Ready for the RHEL world

Next Thursday, Canonical will open the internet floodgates and allow end user downloads of Ubuntu 10.04 Server Edition, the latest and perhaps most significant release for servers in the British company's six year history.

Ubuntu 10.04 is what Canonical calls a Long Term Support (LTS) release, which means Canonical guarantees it will provide updates for five years, including updates for new iron as it comes along from X64 chip bakers and server makers, security patches and updates to the Ubuntu stack.
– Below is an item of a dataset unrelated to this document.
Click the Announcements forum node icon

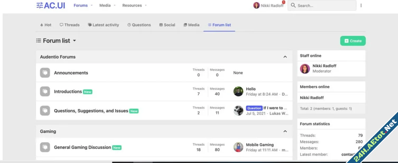(45, 73)
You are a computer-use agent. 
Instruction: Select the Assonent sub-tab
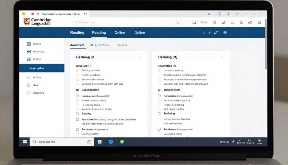[x=77, y=45]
LTS releases are what most companies want when they deploy an operating system platform, and each of the prior two LTS releases have enabled Canonical to get more traction not just among Ubuntu enthusiasts (who would deploy Ubuntu Server Edition on gear with its 18-month support just fine), but with application software makers and hardware providers who want to certify the software once and sell it for many years.

In some respects, the LTS tag is the most important feature of the Ubuntu 10.04 Server Edition that ships on April 29.

Not that this undercuts the work the Ubuntu project and its Canonical sponsor has done to put together a modern server release that companies will want to use for a number of years in production. And it has all the latest features available from the Linux and open source communities that create software for the Linux kernel.

"This is the freshest stack available today," says Matt Zimmerman, the chief technology officer for the Ubuntu distribution at Canonical, who adds that the features Ubuntu 10.04 Server Edition are generally more up to date than the other top-tier Linux releases. (Zimmerman did not mention those others by name, but you know who you are, Red Hat and Novell and by extension CentOS and Oracle). Another difference between Ubuntu Server Edition and its peers, says Zimmerman, is that Canonical puts out the early builds, betas, and production releases as open source, compiled binaries, and AMI images for Amazon's EC2 compute cloud at the same time through each step of the process from development to release.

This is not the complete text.